Exercise:
Retype the line with "1456x817 pixels." exactly. Then retype every line after it through the end of the entries below, and nothing more, leaving out pictures.
^^^^
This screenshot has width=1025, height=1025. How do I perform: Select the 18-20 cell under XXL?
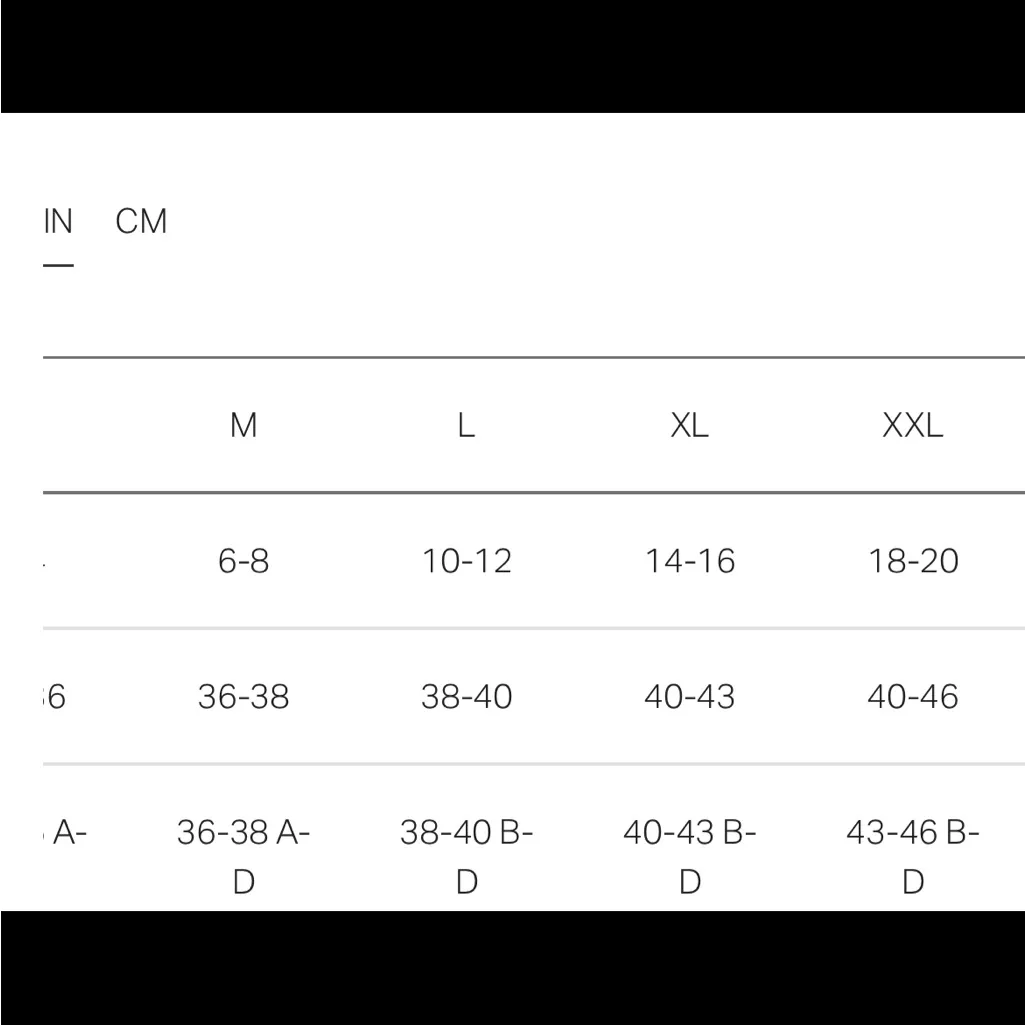(x=912, y=561)
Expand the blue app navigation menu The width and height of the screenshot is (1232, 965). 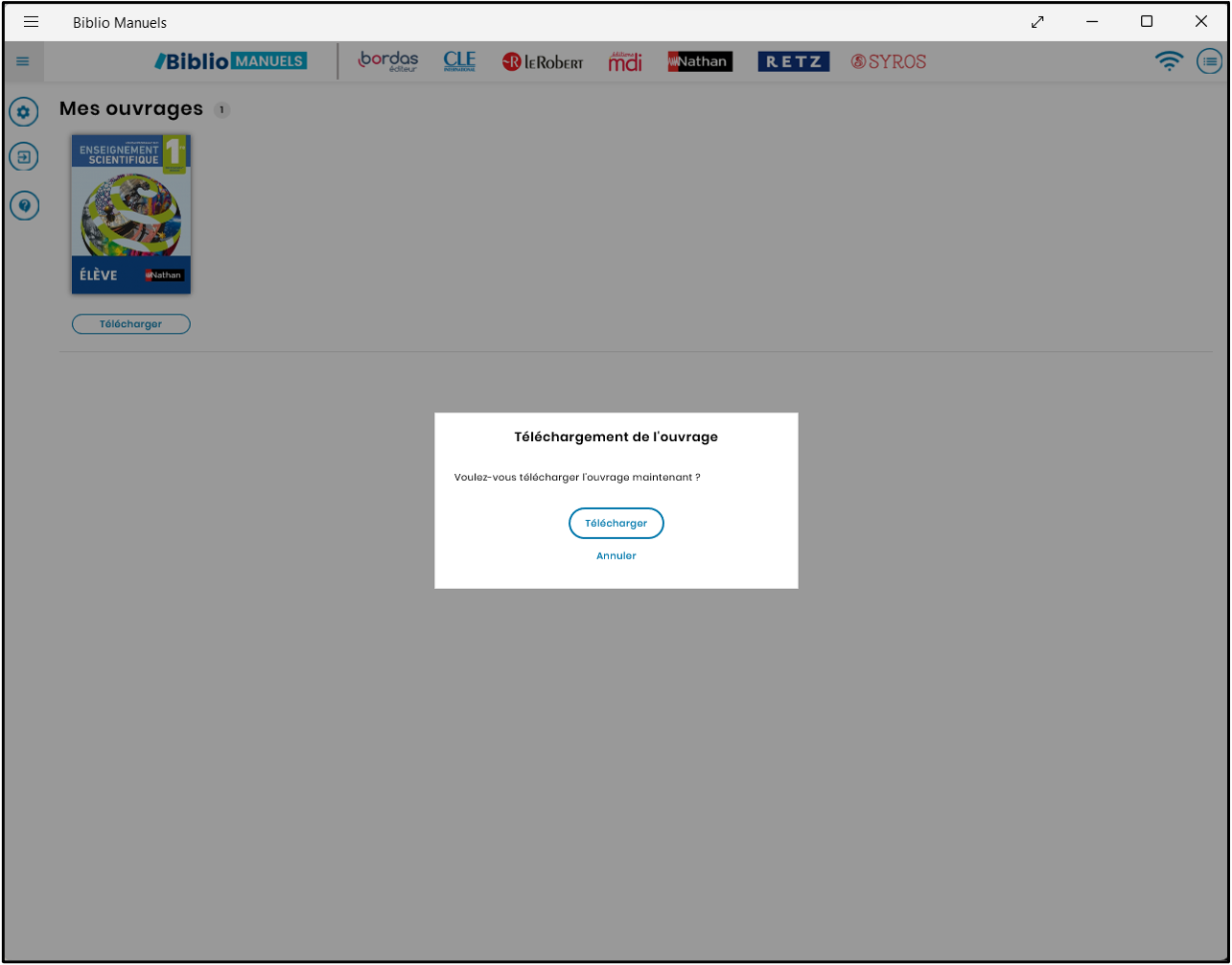point(23,61)
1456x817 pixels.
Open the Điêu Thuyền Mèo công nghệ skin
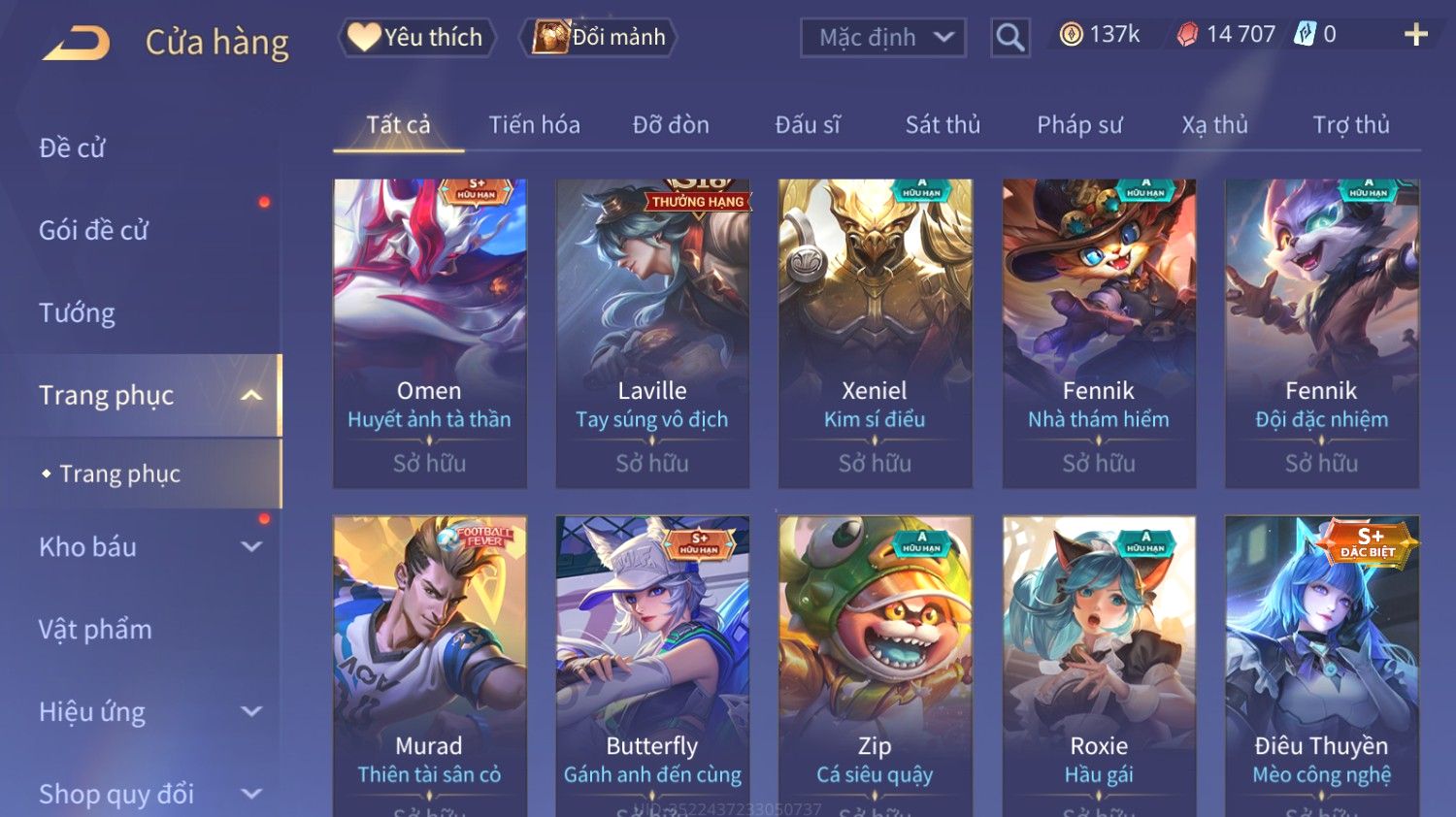1322,666
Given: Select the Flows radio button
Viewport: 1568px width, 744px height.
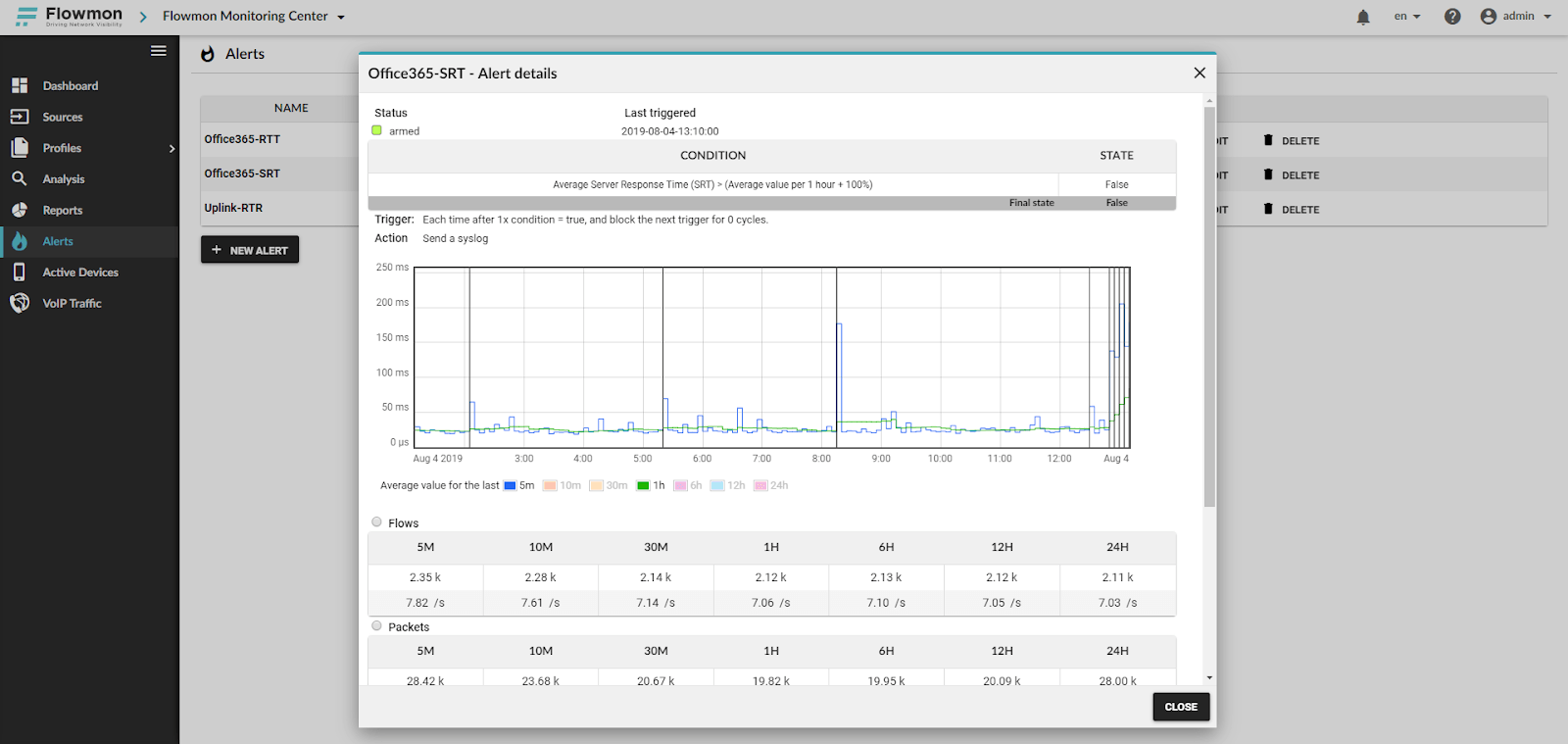Looking at the screenshot, I should 377,522.
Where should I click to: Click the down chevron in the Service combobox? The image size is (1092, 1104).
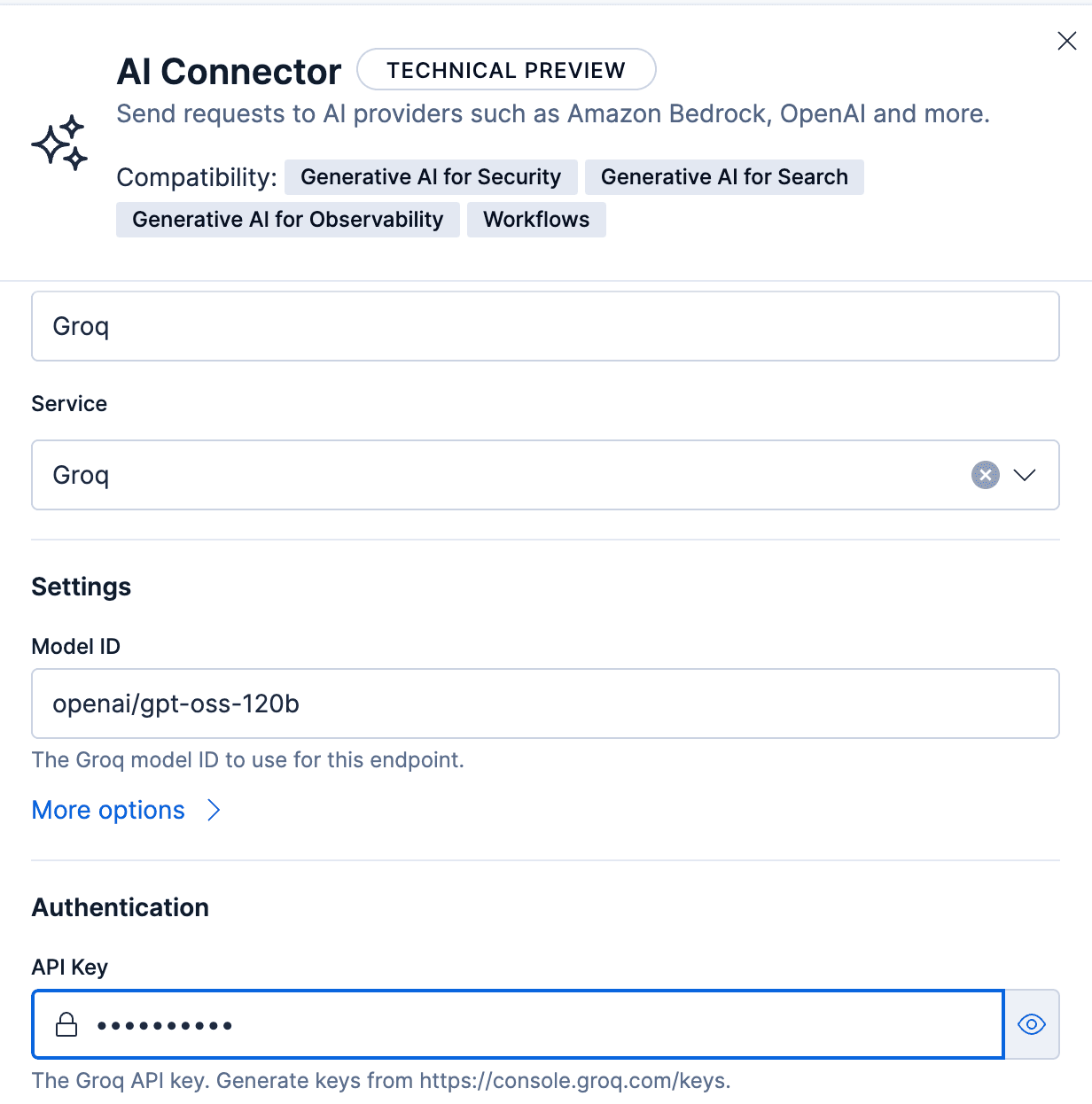(1026, 475)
^^^^
Answer to the exercise:
1456x817 pixels.
Open the Điêu Thuyền Mèo công nghệ skin
1322,666
Given: Select the Flows radio button
Viewport: 1568px width, 744px height.
Looking at the screenshot, I should 377,522.
Where should I click to: Click the down chevron in the Service combobox? The image size is (1092, 1104).
(1026, 475)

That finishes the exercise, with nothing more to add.